→ **Exercise description**: Beginning at the line that contains "How do I perform: Click the Letter", repeat every line of the listing exactly through the final one.

START Data supplied

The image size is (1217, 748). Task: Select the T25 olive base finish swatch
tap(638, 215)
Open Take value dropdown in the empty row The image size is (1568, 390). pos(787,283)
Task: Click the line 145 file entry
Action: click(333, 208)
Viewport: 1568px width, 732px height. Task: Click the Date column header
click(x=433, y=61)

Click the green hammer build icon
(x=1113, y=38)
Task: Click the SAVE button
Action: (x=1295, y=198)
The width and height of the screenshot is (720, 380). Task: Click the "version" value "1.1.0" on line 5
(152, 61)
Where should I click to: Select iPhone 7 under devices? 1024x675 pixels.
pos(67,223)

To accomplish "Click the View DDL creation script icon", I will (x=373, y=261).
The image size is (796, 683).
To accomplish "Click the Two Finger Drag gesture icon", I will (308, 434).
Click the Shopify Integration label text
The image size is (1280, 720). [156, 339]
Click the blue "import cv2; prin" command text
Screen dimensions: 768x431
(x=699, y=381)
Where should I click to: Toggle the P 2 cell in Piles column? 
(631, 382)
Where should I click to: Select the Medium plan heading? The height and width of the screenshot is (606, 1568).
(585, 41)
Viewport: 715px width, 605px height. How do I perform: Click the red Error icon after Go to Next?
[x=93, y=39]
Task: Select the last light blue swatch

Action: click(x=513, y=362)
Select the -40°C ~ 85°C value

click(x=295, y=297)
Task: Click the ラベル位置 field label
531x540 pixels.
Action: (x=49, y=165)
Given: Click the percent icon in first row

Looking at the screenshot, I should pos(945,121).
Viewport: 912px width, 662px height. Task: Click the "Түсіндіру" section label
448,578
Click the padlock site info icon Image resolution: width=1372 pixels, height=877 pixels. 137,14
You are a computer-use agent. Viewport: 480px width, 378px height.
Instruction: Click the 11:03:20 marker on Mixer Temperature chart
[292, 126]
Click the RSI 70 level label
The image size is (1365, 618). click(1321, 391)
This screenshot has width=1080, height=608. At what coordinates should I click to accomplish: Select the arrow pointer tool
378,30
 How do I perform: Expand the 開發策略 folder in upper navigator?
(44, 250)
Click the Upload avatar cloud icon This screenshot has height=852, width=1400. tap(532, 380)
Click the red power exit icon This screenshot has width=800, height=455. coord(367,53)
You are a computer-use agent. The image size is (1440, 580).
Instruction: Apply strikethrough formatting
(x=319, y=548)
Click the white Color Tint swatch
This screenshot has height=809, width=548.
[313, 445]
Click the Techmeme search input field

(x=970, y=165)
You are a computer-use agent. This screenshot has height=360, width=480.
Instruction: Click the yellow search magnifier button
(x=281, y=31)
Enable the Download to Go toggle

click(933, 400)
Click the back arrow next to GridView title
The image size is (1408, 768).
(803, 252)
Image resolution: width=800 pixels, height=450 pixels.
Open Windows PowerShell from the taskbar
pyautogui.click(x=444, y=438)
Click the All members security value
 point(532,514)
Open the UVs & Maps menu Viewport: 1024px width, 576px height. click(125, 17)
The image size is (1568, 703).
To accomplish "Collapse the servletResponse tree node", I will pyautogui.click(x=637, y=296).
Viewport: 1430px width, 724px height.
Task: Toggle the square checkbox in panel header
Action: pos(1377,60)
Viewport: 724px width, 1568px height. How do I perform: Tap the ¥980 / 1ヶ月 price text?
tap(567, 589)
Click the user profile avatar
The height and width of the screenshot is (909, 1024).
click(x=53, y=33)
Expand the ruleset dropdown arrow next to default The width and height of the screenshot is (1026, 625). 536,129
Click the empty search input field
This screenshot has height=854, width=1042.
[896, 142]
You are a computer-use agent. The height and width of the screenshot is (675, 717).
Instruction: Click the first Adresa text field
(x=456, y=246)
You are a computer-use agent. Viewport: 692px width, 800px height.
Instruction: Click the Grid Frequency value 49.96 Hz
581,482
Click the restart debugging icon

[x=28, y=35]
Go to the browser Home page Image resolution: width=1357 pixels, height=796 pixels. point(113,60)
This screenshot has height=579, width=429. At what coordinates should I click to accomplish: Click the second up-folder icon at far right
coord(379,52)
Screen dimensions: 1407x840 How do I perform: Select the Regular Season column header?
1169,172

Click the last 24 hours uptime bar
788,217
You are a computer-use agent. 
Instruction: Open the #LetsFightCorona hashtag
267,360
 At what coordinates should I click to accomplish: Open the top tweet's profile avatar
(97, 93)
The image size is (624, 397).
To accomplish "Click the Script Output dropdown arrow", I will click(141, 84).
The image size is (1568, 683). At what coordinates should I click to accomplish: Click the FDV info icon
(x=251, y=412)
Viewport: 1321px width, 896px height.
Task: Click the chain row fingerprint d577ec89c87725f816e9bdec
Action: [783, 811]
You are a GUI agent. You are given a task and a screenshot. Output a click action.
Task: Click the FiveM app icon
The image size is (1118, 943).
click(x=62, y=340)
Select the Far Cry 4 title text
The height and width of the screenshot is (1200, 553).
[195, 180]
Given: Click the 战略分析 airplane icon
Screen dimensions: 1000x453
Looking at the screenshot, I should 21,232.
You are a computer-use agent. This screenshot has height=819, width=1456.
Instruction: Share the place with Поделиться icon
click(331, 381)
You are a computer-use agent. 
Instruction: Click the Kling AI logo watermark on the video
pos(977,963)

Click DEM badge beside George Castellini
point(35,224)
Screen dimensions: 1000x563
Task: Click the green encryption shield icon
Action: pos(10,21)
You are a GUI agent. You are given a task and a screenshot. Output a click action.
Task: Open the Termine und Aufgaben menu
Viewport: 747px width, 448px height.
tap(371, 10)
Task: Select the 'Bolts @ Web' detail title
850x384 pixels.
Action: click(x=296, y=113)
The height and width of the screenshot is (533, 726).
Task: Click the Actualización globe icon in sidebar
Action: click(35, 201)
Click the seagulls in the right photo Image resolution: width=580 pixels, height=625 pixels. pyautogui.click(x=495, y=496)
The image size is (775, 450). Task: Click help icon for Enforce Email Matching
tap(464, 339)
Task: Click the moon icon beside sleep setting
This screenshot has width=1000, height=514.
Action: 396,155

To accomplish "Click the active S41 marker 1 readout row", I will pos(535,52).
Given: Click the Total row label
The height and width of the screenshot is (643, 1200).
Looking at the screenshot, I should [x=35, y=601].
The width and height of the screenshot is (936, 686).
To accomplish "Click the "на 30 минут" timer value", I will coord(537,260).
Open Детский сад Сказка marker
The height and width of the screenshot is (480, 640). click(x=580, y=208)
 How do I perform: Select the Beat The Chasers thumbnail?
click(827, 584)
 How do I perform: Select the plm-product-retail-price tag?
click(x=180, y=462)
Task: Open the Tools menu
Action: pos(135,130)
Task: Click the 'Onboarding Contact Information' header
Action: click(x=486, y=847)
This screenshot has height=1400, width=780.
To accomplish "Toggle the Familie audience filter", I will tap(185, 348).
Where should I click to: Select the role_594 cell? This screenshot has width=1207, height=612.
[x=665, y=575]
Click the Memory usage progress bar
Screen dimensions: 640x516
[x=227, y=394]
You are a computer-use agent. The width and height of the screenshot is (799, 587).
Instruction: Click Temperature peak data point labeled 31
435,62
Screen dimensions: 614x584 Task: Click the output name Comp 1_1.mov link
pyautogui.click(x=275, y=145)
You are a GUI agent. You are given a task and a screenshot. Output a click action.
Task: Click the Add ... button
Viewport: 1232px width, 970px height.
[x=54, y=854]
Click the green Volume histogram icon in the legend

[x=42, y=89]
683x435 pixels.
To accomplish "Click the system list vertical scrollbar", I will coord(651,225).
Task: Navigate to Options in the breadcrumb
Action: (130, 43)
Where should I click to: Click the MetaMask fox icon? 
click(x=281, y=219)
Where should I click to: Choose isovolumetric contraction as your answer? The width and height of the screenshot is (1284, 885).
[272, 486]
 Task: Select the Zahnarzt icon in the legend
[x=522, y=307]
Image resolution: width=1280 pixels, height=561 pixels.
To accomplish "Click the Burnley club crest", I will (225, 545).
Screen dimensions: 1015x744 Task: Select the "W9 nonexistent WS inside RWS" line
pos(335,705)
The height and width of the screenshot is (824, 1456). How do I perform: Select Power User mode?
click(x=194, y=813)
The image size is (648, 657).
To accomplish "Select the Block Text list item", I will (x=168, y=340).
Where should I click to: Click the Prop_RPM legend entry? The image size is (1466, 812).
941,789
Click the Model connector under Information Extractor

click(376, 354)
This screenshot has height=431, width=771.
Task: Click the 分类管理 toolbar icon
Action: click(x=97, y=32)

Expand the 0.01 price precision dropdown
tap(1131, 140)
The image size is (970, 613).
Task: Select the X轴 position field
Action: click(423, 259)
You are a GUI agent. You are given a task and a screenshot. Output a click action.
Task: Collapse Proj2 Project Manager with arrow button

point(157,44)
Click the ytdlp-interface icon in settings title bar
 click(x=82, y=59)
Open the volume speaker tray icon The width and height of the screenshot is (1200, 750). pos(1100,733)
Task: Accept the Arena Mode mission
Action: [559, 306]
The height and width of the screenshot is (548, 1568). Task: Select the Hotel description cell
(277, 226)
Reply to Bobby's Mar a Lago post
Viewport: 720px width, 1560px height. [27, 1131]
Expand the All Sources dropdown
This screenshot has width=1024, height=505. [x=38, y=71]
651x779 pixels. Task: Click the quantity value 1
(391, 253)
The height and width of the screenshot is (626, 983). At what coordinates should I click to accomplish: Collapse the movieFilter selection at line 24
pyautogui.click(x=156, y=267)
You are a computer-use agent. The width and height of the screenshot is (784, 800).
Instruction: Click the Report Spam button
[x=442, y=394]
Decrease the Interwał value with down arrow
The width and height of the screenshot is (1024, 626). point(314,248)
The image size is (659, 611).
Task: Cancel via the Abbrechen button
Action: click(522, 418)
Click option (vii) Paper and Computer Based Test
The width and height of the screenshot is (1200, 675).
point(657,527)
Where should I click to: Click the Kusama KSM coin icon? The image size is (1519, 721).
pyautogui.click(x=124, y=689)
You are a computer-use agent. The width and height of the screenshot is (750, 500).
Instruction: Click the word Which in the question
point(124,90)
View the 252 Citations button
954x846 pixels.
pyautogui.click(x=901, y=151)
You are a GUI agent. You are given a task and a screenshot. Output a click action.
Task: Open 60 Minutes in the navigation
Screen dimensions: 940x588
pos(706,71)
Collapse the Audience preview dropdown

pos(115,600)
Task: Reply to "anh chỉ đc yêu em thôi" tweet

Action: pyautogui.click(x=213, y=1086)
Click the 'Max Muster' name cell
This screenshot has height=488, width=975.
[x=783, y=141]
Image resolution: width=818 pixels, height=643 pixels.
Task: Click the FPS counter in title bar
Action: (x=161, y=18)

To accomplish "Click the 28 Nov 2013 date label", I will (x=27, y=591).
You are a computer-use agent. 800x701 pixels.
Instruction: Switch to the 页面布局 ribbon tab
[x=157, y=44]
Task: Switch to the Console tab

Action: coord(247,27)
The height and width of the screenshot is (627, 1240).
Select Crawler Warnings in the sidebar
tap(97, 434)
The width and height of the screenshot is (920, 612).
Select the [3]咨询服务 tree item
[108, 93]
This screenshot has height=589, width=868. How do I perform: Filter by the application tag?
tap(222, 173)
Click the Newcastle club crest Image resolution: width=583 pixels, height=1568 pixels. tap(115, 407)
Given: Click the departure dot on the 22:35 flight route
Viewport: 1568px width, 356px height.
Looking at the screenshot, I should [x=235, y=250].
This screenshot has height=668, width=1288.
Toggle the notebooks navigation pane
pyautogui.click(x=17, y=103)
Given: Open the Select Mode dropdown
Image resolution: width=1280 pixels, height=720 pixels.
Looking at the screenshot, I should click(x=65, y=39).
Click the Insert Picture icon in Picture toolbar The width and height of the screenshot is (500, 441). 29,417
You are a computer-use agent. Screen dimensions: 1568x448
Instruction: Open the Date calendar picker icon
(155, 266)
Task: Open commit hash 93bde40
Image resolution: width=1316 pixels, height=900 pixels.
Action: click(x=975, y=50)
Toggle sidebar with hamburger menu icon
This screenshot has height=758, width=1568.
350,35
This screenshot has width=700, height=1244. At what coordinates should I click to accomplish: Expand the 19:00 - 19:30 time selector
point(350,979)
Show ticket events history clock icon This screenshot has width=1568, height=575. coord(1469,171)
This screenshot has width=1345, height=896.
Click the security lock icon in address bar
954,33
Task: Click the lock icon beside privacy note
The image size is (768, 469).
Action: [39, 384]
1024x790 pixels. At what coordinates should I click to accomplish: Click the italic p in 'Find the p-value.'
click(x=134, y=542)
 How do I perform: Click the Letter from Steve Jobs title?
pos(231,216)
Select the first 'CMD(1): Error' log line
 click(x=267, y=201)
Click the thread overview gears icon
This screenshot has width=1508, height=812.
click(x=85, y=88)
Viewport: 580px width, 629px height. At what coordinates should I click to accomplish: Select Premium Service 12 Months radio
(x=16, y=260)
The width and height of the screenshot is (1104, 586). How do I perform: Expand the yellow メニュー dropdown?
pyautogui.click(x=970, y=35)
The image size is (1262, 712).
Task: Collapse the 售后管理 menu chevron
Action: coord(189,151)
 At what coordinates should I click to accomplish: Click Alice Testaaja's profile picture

END Data supplied

→ **Solution for this task**:
 How do I perform: Click the Letter from Steve Jobs title?
pos(231,216)
Select the first 'CMD(1): Error' log line
 click(x=267, y=201)
Click the thread overview gears icon
This screenshot has width=1508, height=812.
click(x=85, y=88)
Viewport: 580px width, 629px height. At what coordinates should I click to accomplish: Select Premium Service 12 Months radio
(x=16, y=260)
The width and height of the screenshot is (1104, 586). How do I perform: Expand the yellow メニュー dropdown?
pyautogui.click(x=970, y=35)
The image size is (1262, 712).
Task: Collapse the 售后管理 menu chevron
Action: coord(189,151)
 At what coordinates should I click to accomplish: Click Alice Testaaja's profile picture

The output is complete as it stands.